Required work>
How many lines in the items below contain the word "system"? Reply with the number alone.

Rows of pointing data:
━━━━━━━━━━━━━━━━━━━━━━━━━━━━━━

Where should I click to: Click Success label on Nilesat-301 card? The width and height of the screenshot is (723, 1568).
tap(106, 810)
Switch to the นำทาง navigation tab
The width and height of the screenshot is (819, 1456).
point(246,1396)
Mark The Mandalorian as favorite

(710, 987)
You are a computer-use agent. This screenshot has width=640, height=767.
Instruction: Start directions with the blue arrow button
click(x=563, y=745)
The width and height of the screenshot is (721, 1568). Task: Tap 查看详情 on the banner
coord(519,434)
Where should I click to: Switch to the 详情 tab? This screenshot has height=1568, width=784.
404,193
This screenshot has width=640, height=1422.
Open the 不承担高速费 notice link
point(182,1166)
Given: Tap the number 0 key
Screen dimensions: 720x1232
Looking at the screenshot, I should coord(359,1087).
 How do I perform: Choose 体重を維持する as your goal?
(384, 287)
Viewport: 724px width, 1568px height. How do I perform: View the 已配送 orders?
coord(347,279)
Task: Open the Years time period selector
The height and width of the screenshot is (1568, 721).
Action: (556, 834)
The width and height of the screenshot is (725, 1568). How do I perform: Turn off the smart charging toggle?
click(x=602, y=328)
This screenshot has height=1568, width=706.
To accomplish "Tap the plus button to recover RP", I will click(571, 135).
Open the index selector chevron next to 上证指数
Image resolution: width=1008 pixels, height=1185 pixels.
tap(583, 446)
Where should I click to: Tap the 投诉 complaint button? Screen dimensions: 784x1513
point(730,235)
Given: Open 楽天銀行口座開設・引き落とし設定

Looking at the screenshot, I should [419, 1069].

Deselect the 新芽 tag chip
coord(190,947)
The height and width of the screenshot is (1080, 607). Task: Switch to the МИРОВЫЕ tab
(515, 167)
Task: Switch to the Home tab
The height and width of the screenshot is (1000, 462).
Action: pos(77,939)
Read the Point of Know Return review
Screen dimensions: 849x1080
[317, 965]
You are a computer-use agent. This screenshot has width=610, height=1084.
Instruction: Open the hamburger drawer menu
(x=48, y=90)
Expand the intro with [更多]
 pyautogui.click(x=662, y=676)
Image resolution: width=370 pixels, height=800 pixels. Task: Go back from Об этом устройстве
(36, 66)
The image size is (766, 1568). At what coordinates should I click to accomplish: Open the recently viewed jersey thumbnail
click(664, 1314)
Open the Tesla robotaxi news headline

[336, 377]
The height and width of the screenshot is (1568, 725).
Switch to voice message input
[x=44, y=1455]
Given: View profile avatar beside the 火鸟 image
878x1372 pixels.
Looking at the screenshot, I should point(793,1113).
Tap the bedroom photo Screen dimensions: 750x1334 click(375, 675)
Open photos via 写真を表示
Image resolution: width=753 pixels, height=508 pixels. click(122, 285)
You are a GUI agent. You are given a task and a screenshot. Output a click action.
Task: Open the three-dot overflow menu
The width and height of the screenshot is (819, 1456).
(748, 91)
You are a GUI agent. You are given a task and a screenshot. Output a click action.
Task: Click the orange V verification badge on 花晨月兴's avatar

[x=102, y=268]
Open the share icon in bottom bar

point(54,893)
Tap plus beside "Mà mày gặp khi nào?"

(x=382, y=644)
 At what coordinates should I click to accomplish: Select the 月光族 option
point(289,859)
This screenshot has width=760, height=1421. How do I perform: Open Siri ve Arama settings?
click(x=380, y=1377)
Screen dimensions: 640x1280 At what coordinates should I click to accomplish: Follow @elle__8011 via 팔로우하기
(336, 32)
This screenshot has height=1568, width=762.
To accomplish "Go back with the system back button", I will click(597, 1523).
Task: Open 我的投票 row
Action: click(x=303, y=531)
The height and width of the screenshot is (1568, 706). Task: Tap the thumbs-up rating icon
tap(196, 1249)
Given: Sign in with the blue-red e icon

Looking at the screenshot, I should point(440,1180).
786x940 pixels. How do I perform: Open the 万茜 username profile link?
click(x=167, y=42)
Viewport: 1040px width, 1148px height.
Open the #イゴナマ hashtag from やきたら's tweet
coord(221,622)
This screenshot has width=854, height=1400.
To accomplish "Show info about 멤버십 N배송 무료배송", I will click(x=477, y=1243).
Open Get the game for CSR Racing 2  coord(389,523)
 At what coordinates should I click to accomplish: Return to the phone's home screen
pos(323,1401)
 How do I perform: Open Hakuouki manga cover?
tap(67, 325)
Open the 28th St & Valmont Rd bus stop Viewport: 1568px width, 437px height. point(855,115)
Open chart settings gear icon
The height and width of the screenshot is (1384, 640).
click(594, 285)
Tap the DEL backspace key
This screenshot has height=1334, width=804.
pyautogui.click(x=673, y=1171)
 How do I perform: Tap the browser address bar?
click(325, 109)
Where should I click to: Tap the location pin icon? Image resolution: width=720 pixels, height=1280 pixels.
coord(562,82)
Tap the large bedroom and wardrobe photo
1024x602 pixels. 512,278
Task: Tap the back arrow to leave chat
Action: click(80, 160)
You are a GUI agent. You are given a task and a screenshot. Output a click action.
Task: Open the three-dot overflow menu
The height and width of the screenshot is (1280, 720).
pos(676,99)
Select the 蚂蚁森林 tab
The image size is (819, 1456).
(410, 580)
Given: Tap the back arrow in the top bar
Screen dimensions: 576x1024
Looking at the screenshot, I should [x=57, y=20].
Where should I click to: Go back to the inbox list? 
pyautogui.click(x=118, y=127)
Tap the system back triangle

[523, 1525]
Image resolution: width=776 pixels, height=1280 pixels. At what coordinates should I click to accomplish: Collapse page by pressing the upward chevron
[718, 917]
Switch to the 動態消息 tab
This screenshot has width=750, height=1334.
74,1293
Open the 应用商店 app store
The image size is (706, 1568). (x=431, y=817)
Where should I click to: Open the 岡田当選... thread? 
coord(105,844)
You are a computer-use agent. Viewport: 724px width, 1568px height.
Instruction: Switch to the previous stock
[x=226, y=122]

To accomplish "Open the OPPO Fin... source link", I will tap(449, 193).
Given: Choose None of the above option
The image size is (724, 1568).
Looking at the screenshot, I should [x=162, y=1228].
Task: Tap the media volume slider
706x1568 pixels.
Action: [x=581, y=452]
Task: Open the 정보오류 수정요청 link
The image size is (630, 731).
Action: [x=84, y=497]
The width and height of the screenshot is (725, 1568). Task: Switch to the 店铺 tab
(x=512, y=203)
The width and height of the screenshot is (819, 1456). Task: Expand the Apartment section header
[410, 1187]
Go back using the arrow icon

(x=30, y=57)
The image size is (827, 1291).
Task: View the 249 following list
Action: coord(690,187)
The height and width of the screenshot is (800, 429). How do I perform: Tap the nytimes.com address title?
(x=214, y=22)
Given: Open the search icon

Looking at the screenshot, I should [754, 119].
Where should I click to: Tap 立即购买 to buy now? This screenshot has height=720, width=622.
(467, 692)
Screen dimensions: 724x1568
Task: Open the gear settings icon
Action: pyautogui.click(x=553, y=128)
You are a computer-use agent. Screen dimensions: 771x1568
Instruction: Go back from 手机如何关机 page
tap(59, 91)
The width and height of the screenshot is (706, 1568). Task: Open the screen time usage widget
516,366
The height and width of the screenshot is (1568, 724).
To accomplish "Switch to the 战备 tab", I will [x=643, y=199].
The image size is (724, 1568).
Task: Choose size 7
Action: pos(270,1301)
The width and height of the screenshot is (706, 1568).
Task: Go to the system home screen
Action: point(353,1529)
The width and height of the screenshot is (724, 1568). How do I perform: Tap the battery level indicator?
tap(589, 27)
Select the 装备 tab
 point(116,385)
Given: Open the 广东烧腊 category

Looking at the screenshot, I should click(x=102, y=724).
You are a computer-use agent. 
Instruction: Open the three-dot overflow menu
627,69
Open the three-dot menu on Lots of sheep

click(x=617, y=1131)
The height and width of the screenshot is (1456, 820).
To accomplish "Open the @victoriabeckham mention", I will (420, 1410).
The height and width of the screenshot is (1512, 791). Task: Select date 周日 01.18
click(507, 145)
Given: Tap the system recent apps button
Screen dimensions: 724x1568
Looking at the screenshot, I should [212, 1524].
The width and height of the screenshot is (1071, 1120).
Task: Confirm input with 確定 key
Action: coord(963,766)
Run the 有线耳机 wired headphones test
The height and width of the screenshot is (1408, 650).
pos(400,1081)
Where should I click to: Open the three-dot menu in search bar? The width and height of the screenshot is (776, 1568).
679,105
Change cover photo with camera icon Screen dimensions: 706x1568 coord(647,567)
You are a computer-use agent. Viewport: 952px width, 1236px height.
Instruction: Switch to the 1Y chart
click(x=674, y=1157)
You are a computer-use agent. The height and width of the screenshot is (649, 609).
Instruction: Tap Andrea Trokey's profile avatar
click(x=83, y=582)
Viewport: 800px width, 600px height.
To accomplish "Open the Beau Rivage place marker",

━━━━━━━━━━━━━━━━━━━━━━━━━━━━━━

Finished answer>
4